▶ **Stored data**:
Segment Open

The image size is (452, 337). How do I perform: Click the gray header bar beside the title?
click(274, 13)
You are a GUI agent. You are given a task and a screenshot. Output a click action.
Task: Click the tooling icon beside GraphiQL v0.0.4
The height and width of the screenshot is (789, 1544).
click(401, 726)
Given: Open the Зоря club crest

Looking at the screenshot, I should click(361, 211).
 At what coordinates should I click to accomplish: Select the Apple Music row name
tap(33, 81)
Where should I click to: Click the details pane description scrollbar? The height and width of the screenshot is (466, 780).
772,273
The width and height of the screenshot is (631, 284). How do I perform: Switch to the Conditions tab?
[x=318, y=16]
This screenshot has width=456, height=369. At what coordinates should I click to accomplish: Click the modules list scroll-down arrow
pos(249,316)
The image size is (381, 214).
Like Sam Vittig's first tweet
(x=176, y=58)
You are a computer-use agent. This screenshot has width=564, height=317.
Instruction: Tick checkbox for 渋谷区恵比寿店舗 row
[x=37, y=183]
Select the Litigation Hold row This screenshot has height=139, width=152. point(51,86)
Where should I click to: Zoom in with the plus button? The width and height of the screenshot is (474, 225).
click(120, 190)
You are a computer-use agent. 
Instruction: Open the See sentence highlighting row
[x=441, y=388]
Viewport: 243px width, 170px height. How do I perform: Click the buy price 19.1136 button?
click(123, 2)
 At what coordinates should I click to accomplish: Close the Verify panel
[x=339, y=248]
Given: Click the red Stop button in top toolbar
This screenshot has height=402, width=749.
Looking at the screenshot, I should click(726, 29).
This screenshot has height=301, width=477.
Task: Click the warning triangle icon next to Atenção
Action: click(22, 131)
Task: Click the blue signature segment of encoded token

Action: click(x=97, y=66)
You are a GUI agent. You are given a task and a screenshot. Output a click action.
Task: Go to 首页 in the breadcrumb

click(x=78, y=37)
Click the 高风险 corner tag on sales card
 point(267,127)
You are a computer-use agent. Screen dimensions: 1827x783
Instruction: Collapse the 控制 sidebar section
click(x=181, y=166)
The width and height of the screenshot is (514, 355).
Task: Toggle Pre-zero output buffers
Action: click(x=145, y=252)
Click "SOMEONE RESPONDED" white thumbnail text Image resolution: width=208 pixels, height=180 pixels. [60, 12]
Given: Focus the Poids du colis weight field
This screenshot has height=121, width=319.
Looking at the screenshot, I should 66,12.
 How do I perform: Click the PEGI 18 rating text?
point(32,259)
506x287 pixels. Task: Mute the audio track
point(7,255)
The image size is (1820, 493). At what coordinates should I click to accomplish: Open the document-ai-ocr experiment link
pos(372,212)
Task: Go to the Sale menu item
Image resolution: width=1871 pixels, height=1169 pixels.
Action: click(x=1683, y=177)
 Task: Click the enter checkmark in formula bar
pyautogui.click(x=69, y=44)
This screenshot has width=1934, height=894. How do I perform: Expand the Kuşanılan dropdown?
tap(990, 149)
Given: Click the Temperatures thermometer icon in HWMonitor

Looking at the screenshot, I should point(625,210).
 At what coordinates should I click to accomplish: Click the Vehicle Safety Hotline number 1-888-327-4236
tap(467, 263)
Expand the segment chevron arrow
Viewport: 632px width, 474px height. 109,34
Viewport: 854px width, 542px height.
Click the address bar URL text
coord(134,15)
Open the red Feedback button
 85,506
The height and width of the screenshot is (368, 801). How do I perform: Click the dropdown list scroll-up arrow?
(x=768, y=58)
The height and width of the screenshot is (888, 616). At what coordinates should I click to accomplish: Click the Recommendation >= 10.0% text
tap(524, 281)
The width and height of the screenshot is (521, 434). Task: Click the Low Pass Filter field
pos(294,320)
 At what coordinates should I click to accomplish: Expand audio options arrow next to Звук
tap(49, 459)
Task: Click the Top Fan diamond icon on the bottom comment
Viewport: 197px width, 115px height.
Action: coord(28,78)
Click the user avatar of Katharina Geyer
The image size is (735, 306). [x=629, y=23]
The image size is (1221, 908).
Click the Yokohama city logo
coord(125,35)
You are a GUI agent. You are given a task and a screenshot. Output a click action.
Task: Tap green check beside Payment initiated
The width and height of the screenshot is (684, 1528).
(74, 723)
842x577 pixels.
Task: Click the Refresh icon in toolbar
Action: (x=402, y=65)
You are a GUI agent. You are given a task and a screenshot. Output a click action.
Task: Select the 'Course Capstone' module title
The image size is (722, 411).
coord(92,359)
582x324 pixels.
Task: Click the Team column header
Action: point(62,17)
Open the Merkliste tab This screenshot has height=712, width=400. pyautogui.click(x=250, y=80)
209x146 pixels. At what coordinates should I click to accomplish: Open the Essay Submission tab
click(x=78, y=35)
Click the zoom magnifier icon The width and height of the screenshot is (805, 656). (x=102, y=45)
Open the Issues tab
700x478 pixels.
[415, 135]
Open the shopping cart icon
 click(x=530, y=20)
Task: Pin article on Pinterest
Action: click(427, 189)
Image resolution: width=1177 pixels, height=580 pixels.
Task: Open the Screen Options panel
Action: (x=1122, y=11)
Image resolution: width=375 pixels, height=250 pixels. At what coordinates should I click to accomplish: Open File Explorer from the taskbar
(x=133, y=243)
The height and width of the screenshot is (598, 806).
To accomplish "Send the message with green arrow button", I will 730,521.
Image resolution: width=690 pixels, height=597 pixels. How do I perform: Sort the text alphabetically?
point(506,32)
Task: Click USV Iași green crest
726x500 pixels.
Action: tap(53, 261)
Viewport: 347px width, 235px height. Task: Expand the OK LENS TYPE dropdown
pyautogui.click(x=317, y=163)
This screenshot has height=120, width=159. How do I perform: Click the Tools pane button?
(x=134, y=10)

Segment Closed

▶ **What you have to do**: Among the records above, a stretch begins at the line containing "Like Sam Vittig's first tweet" and ends at the line containing "Given: Click the red". Restate that stretch word for word, and nothing else.

▶ **Answer to this problem**:
Like Sam Vittig's first tweet
(x=176, y=58)
You are a computer-use agent. This screenshot has width=564, height=317.
Instruction: Tick checkbox for 渋谷区恵比寿店舗 row
[x=37, y=183]
Select the Litigation Hold row This screenshot has height=139, width=152. point(51,86)
Where should I click to: Zoom in with the plus button? The width and height of the screenshot is (474, 225).
click(120, 190)
You are a computer-use agent. 
Instruction: Open the See sentence highlighting row
[x=441, y=388]
Viewport: 243px width, 170px height. How do I perform: Click the buy price 19.1136 button?
click(123, 2)
 At what coordinates should I click to accomplish: Close the Verify panel
[x=339, y=248]
Given: Click the red Stop button in top toolbar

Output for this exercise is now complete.